Students commit themselves to service over Spring Break

Shoshana Akins

Most students’ grandest spring break achievement during their seven precious days free from college life is developing a tan that will carry them through the trudges of finals week. For a small group of Suffolk students, they hoped to achieve something that they will carry with them for the rest of their lives. And no, its not finally learning how to craft a mean mojito…

These students participated in S.O.U.L.S annual Alternative Spring Break, getting the opportunity to travel across the country and volunteer for a group in need, all expenses paid. This year was the greatest number of locations offered by the community service office with trips going to Colorado, Mississippi, California and Michigan.

“We have been doing this for over ten years but it has really taken off recently,” said Community Service Scholar and Suffolk senior, Allison Brito. “It’s for students who are interested in doing something greater with their spring break than just partying for a week.”

After applying, being interviewed, and going to weekly meetings, students get the opportunity to pick their top trip choices, each with their own unique volunteering experience.

Students who chose to travel to the mountainous terrain of Colorado got to team up with Habitat for Humanity in Denver to assist in poverty relief. The organization builds homes for families who cannot afford proper living arrangements. In a state where poverty is at an all-time high, especially for children in low-income houses, this is a much-needed service, according to Brito. Students got to help first hand in rebuilding these people’s lives and got a different perspective on how the current state of the economy has effected others.

“This trip was very successful,” said Brito. “We usually do trips with Habitat for Humanity and the students always really enjoy it.”

In Meridian, Miss., students also worked with Habitat for Humanity building houses but in a very different environment, far from the epicenter of Hurricane Katrina. Since 2005, the area has been overrun by victims looking to be far from the coast, causing a strain on the town’s resources and amount of free space. According to Paul Weisser, Suffolk junior and attendee of the Mississippi Alternative Spring Break trip, whole families have been living out of trailers and in hotels with only the belongings they fled their homes with. While building the homes for these families, the group got to meet and interact with the people they were helping, putting real purpose and meaning into their accomplishments, according to Weisser.

“People were getting out of the Gulf area with virtually nothing,” said Weisser. “It was really eye-opening. I have realized how thankful I should be that I go to college, live in a house, don’t have to worry about where I will be sleeping tonight. It really hit all of us.”

Freshman Lilian Alvarado had a similar experience when working to clean up the state National Park in San Francisco, Calif., opening her mind to a whole new slew of ideas. She origianally picked the trip in order to learn more about the environment and see how other states deal with these issues and came back with her life changed.

“People who were walking on the trails and would ask us who we were and what we were doing,” said Alvarado. “All we were doing was pulling weeds and they were so thankful and appreciative of what we were doing. I didn’t realize how much work goes into these parks and how important they are.”

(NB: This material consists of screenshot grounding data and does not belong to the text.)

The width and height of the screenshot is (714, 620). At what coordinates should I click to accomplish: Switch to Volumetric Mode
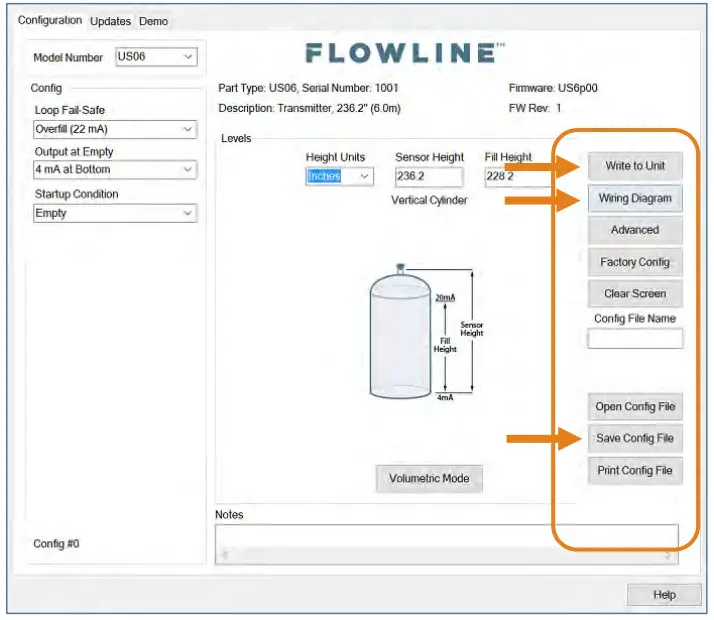[x=429, y=478]
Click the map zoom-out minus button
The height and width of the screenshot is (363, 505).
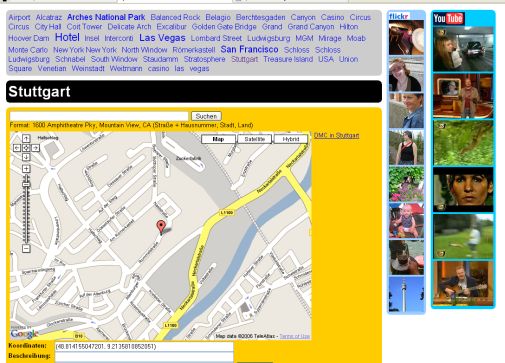coord(26,248)
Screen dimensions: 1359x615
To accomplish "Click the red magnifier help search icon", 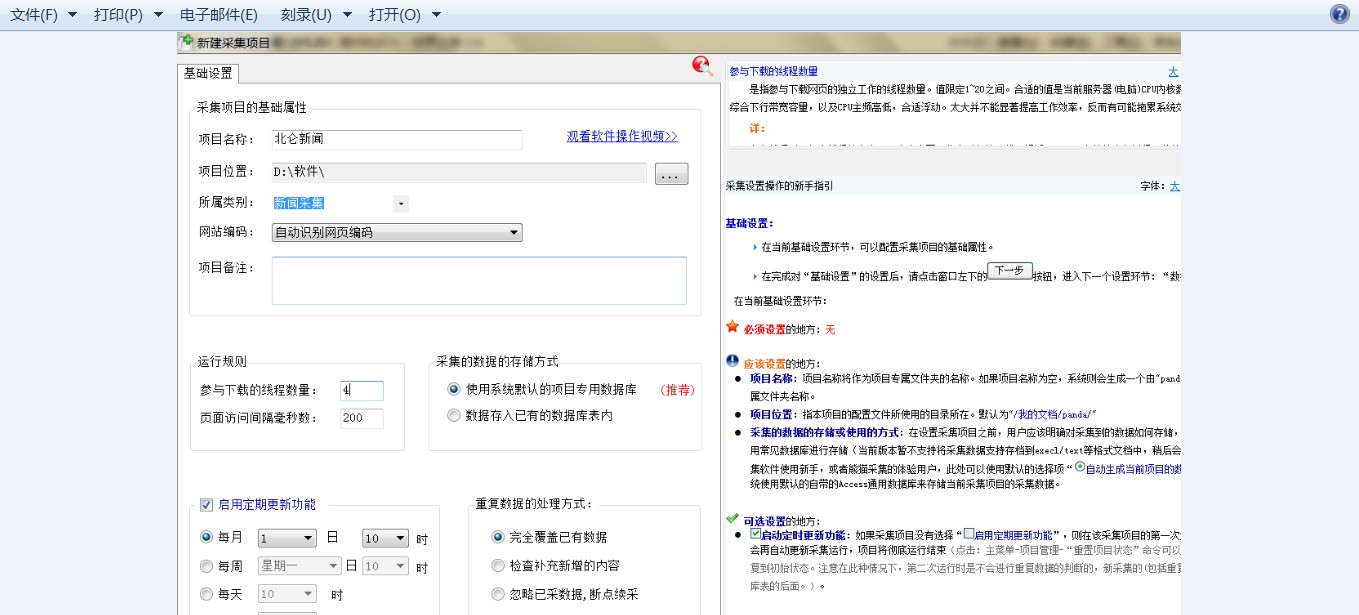I will point(702,66).
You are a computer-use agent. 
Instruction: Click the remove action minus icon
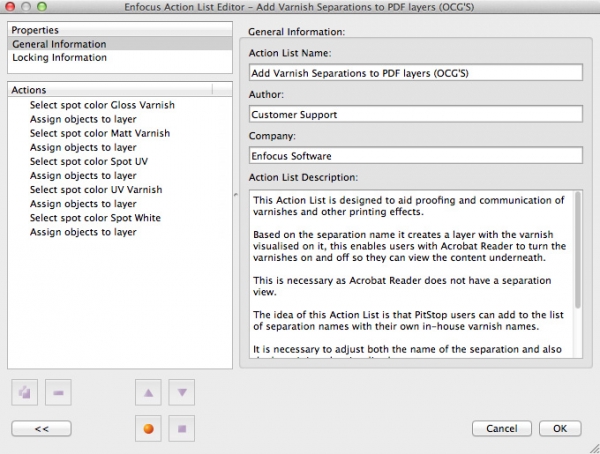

The fourth trip to Detroit, Mich. was of a whole other breed and initiative. Instead of volunteering their labor, students traveled to the mid-west to help out LGBT out-reach organizations to develop community aid for this commonly abused demographic. Helping secure LGBT-friendly doctors and compiling a victims services database, the students got to see into a whole other world they had never experienced, and not necessarily one they were comfortable with.

“Detroit is the poorest city I have ever seen,” said senior and group leader of the Michigan trip, Nick McKenna. “It’s life or death there. When the car first pulled through the town, everyone went silent. It was like culture shock.”

But the students found inspiration in the organizations they worked with and the people they were helping, seeing the positives in each stronghold they developed and becoming inspired to help more.”

“I didn’t realize people were still so hostile to the LGBT community,” said McKenna. “It’s 2010, isn’t it? But organizations would hang up and call us faggots. It made me want to bring this fight back to Boston and do something here.”

Though applications for Alternative Winter Break are not being accepted any longer, the S.O.U.L.S Office is still accepting applications for Alternative Spring Break 2011 and is looking to expand the program even further.